YOUR INSTRUCTIONS: I need the lines below from the one with "Given: Click the 6d comment timestamp" down to the one with "Image resolution: width=980" reproduced exactly, both ends included, and nothing else.

SUPPLIED MATERIAL:
......
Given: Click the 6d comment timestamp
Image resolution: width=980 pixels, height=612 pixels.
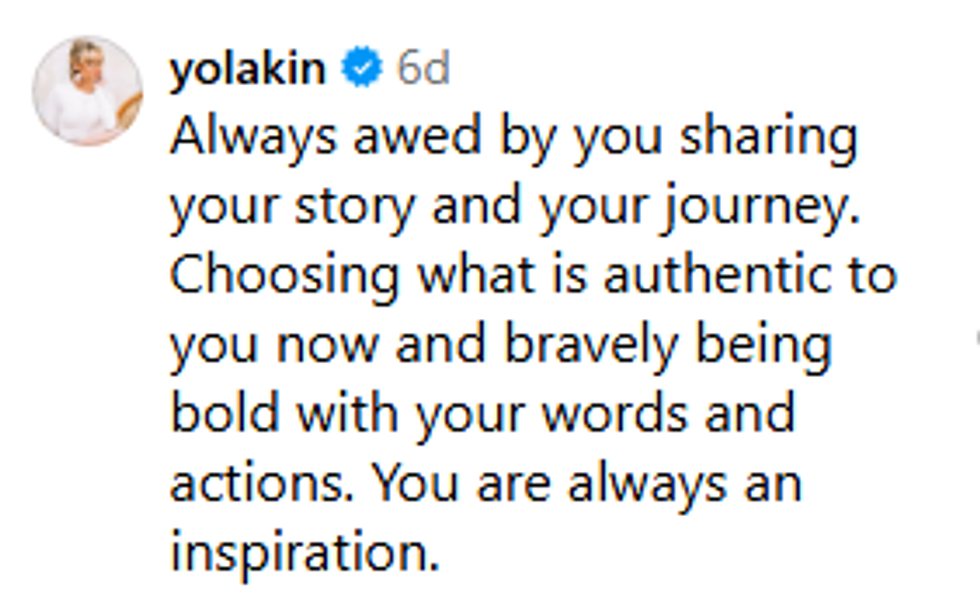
......
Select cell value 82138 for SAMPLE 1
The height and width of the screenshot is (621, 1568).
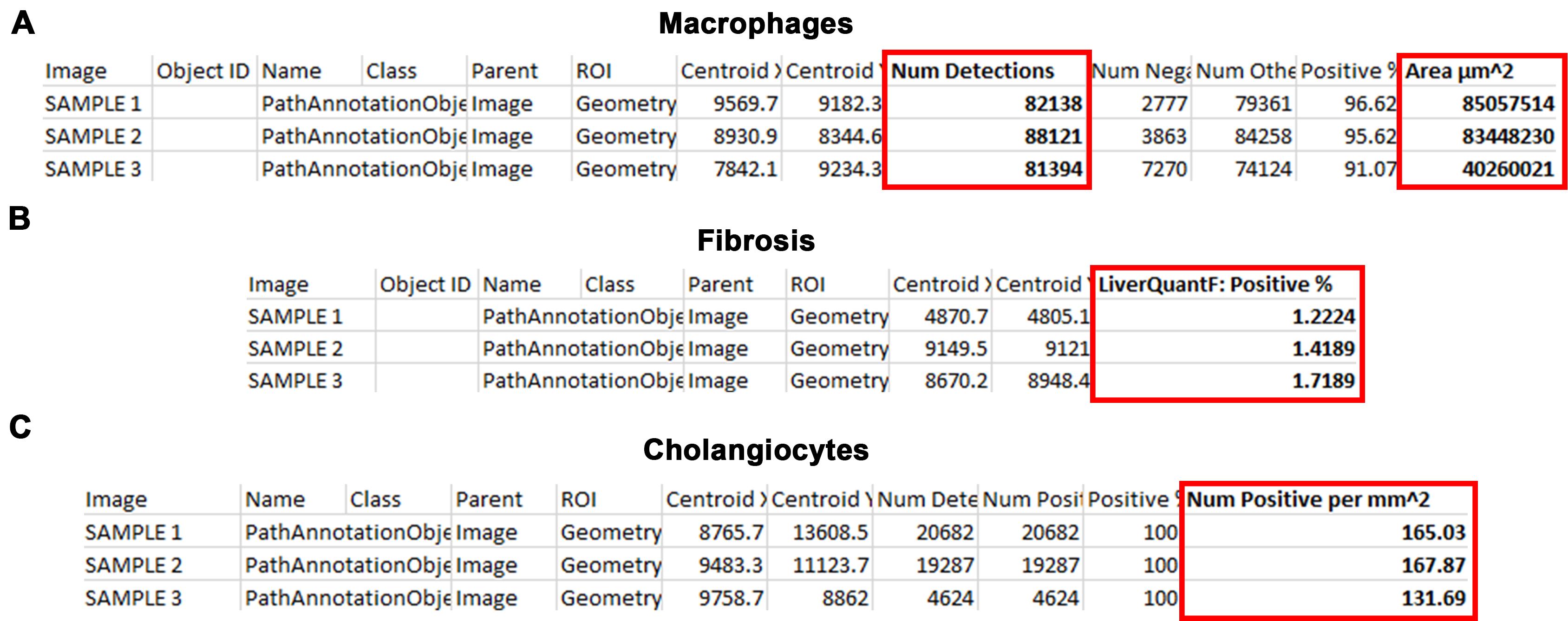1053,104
......
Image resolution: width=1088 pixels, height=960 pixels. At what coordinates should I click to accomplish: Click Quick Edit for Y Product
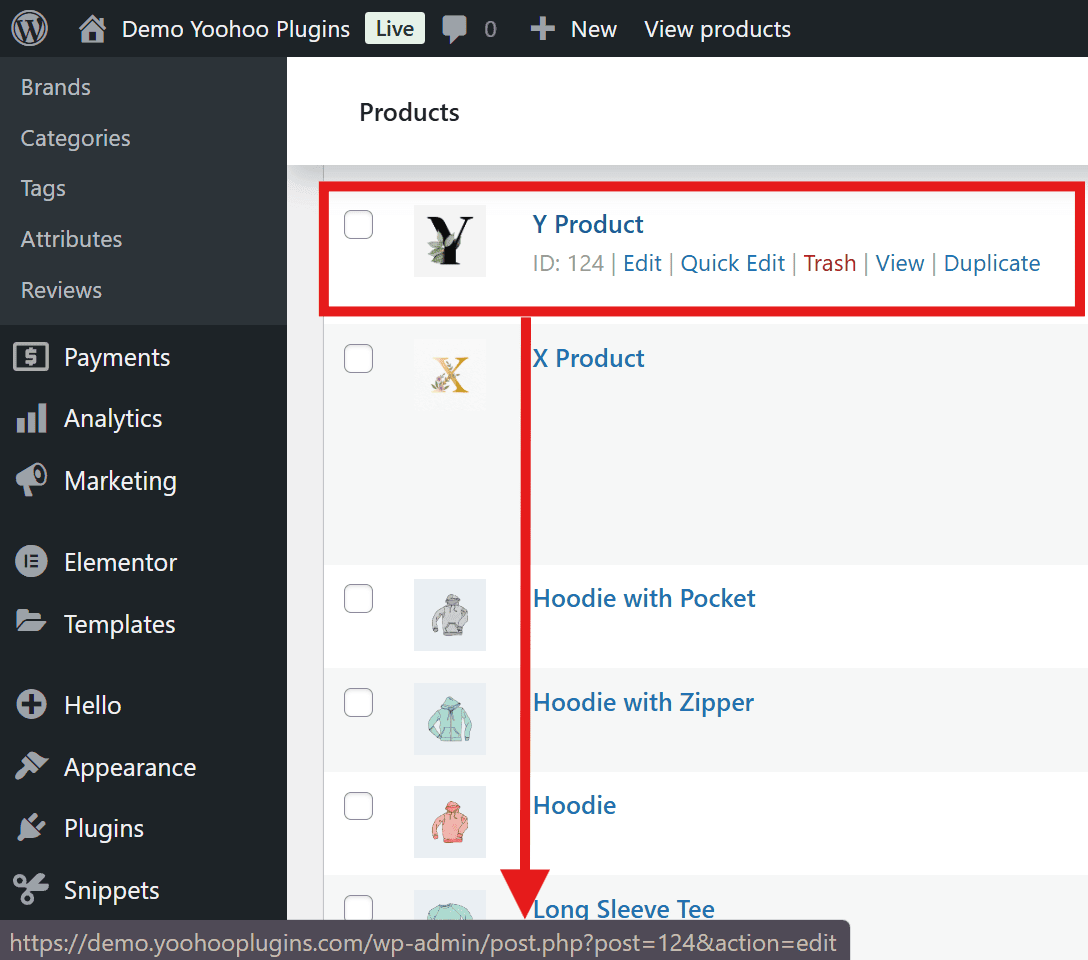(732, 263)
......
TASK RESULT:
Given: Click the 6d comment timestamp
Image resolution: width=980 pixels, height=612 pixels.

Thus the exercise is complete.